On May 31, Berkeley’s city attorney and outside law firms asked the 9th Circuit to rehear the case before an 11-judge en banc panel.

“The panel’s invalidation of the City of Berkeley’s prohibition on natural gas infrastructure in newly constructed buildings is based upon fundamental legal errors that threaten vital health, safety, and environmental regulations throughout the Circuit,” the lawyers wrote in their rehearing petition.

The decision could “disable state or local regulations” that limit the use of gas appliances, they said.

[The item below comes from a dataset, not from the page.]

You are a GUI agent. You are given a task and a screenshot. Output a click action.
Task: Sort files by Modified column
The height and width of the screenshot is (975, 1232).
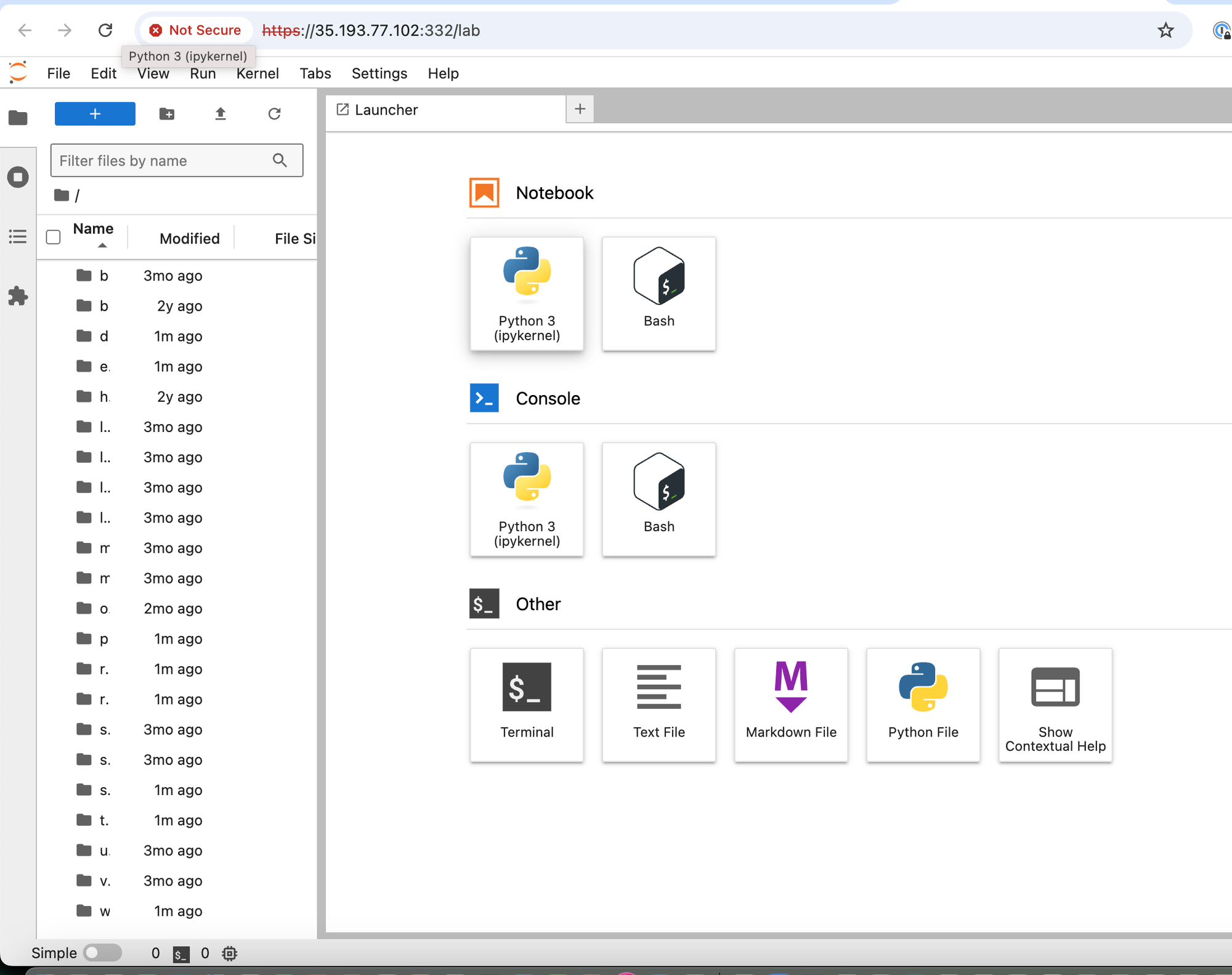[189, 239]
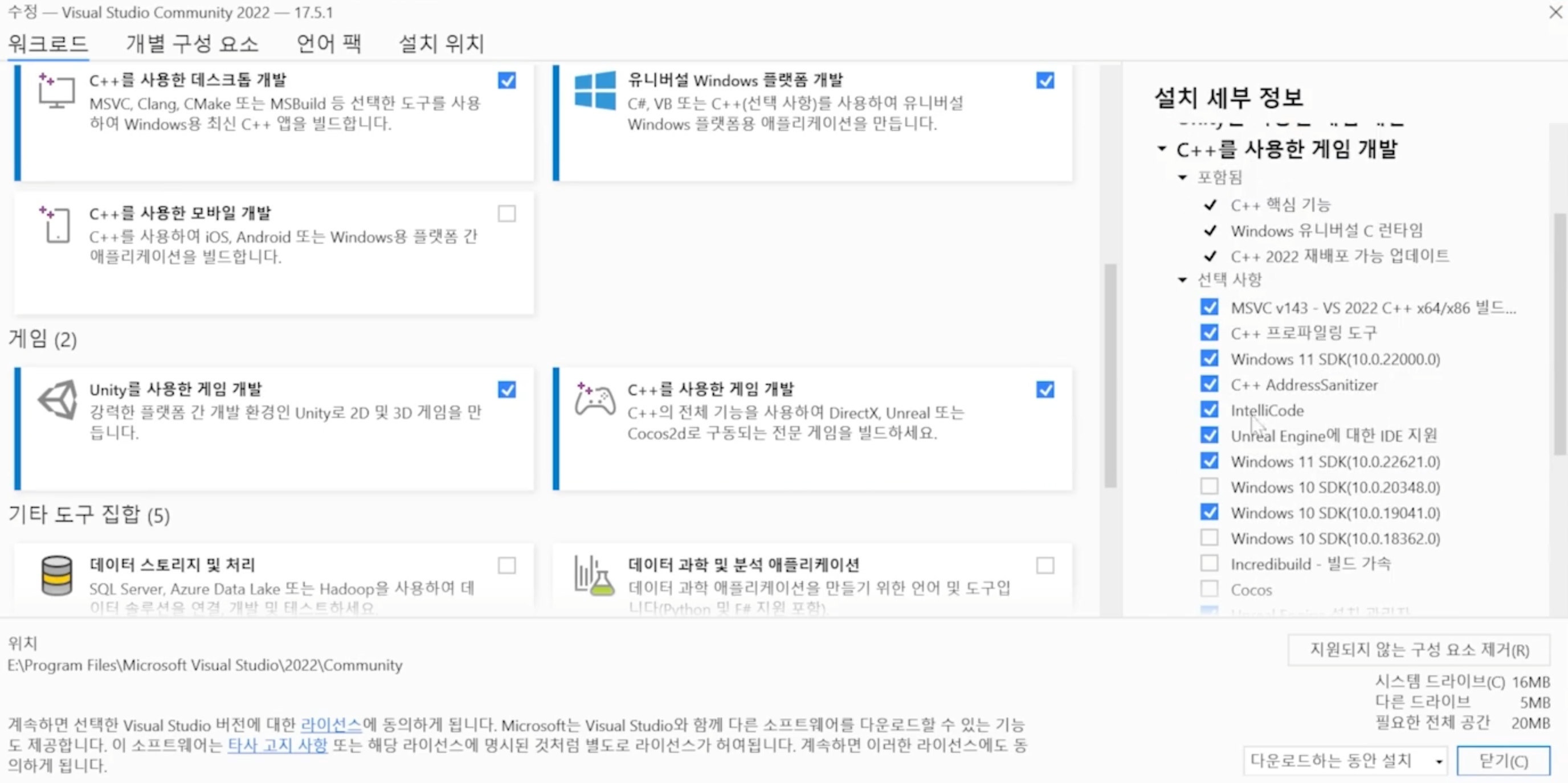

“That ruling is seriously wrong and highly consequential,” the petition says. “Indeed, the [legal] regime the panel discerned in this unheralded 35-year-old provision [of the EPCA] is in every way extraordinary. It makes the federal government’s establishment of an efficiency standard for an energy-consuming product the trigger for automatic displacement — but not replacement — of vast swaths of health and safety protections that serve purposes wholly unrelated to conserving energy.”

Berkeley adopted its ordinance prohibiting the installation of natural gas piping in new buildings in 2019, making it the first U.S. jurisdiction to effectively ban new natural gas use. Since then, more than 70 jurisdictions have required or incentivized all-electric new buildings, according to the Building Decarbonization Coalition, with about 25 following Berkeley’s approach. Most are in California.

The city said its ordinance was meant to reduce the environmental and health hazards of using natural gas for cooking and heating.

The California Restaurant Association sued, saying the EPCA preempted the ordinance.

A federal judge dismissed the case, saying the federal law preempted only ordinances that facially or directly regulate covered appliances.

A three-judge panel of the 9th Circuit disagreed, saying “such limits do not appear in EPCA’s text.”

“By its plain text and structure, EPCA’s pre-emption provision encompasses building codes that regulate natural gas use by covered products,” the panel said. “And by preventing such appliances from using natural gas, the new Berkeley building code does exactly that.”

In their rehearing petition, Berkeley’s lawyers argued the three-judge panel had wrongly interpreted the law and 9th Circuit precedent, arriving at a conclusion that undermined cities’ ability to enact health-and-safety ordinances.

“The en banc court should disavow this vast and unauthorized preemption regime and the decision’s federalism-denying interpretive approach,” they wrote. “The decision disrupts the coherent and effective administration of an important federal statute, overrides many existing measures similar to Berkeley’s, and improperly denies States and municipalities authority to address matters at the core of traditional state authority.”

The restaurant association and other interested parties next have an opportunity to respond.

States and cities that filed amicus briefs supporting Berkeley previously included California, Maryland, New Jersey, New Mexico, New York, Oregon, Washington, Massachusetts, Washington, D.C. and New York City. They, too, can weigh in on the rehearing request.

The rehearing petition and responses will be sent to all of the 9th Circuit’s 28 active judges, who will vote on whether to grant the request.